EXERCISE — Output, exactly and in full, only the lines from the one containing "Where should I" to the last line of the data. Pictures should not appear.
┌──
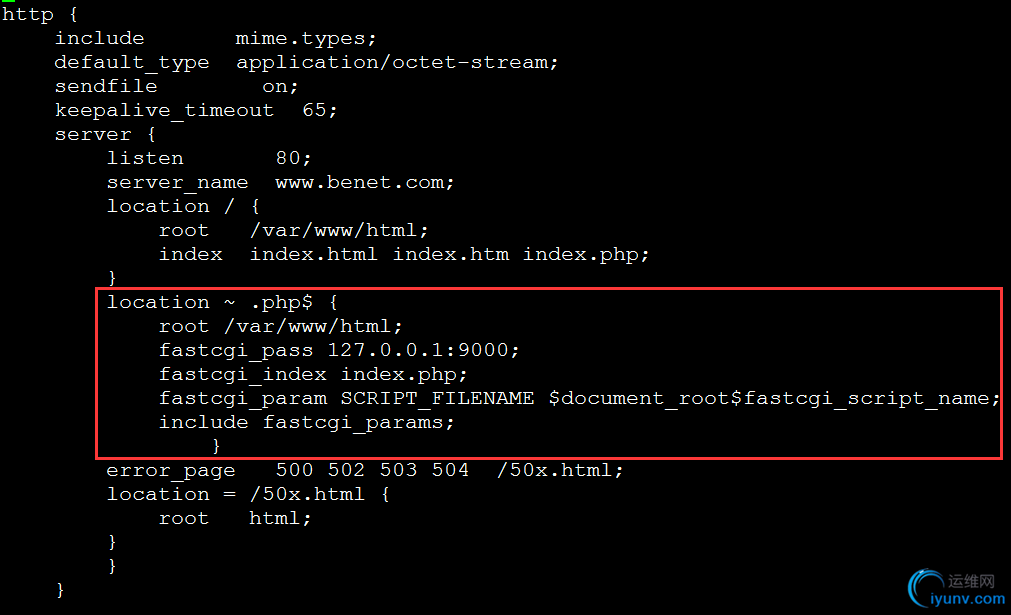Click 'location = /50x.html {' line
Viewport: 1011px width, 615px height.
pyautogui.click(x=248, y=494)
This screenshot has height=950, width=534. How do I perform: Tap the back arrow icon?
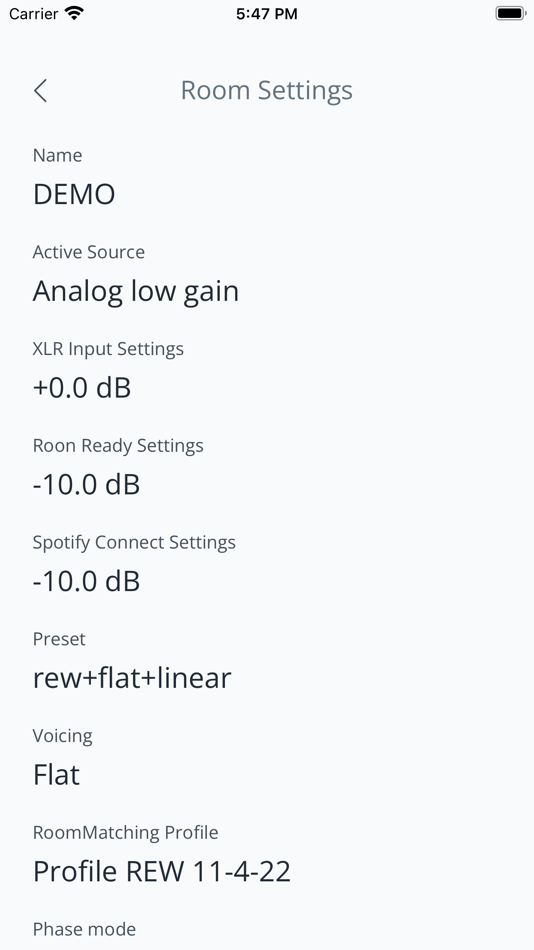click(x=40, y=91)
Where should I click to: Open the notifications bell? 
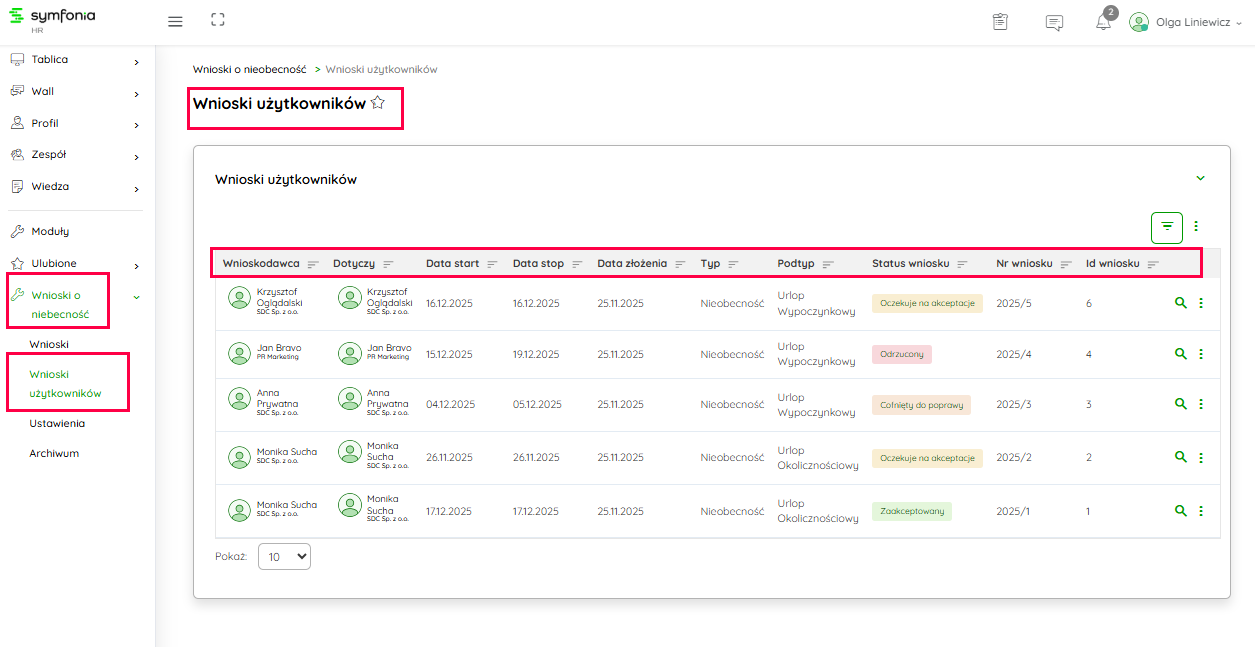click(x=1103, y=22)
└──
RESULT OF THIS TASK —
Where should I click to: Open the notifications bell? 
click(x=1103, y=22)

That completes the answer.